7. The traction mechanism for the strip bag as described in claim 1, characterized in that, The drive assembly (40) includes a servo motor (410), a drive bearing (420), two sets of transition bearing assemblies (430), and a third synchronous belt (440). The servo motor (410) is connected to the drive bearing (420), and the two sets of transition bearing assemblies (430) correspond one-to-one with the two sets of pulley portions (30). The drive bearing (420) is located on the side of the mounting plate (10) away from the pulley portion (30). Each set of transition bearing assemblies (430) includes two coaxially arranged transition bearings, which are respectively located on the side of the mounting plate (10) near or away from the pulley portion (30).

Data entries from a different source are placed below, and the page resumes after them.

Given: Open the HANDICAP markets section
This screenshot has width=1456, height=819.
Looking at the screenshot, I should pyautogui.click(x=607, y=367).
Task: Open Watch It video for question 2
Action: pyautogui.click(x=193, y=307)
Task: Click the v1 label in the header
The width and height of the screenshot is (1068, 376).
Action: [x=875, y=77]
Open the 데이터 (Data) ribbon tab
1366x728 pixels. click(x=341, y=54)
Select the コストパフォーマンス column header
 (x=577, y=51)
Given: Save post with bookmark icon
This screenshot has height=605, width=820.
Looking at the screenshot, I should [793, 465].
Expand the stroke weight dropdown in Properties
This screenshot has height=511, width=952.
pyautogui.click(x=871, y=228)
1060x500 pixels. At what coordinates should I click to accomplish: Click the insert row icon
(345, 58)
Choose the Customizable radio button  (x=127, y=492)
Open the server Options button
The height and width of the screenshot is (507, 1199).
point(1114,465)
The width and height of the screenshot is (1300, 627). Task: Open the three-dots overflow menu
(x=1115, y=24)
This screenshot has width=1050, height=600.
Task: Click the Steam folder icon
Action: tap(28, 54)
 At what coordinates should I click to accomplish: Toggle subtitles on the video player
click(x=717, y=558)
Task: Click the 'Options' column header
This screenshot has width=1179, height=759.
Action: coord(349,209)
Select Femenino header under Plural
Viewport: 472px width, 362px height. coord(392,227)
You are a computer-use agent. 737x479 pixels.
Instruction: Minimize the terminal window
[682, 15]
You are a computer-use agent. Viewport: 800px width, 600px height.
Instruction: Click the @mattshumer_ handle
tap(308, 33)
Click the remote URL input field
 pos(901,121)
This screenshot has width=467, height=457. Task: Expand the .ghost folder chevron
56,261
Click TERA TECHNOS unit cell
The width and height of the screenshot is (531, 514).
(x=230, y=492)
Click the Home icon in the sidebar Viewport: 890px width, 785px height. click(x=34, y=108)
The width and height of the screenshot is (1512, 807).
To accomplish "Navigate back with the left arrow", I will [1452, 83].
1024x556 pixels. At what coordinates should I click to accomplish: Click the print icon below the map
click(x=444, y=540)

The transition bearing located on the side of the mounting plate (10) away from the pulley portion (30) is connected to the drive bearing (420) through the third synchronous belt (440), and the transition bearing located on the side of the mounting plate (10) near the pulley portion (30) is connected to the traction unit through the pulley portion (30).
8. The traction mechanism for the strip bag as described in claim 2, characterized in that, Both the first roller (2111) and the second roller (2211) have V-shaped grooves (510) on their circumferential surfaces.
9. The traction mechanism for the strip bag as described in claim 8, characterized in that, The surface of the V-shaped groove (510) is provided with an adhesive layer (520).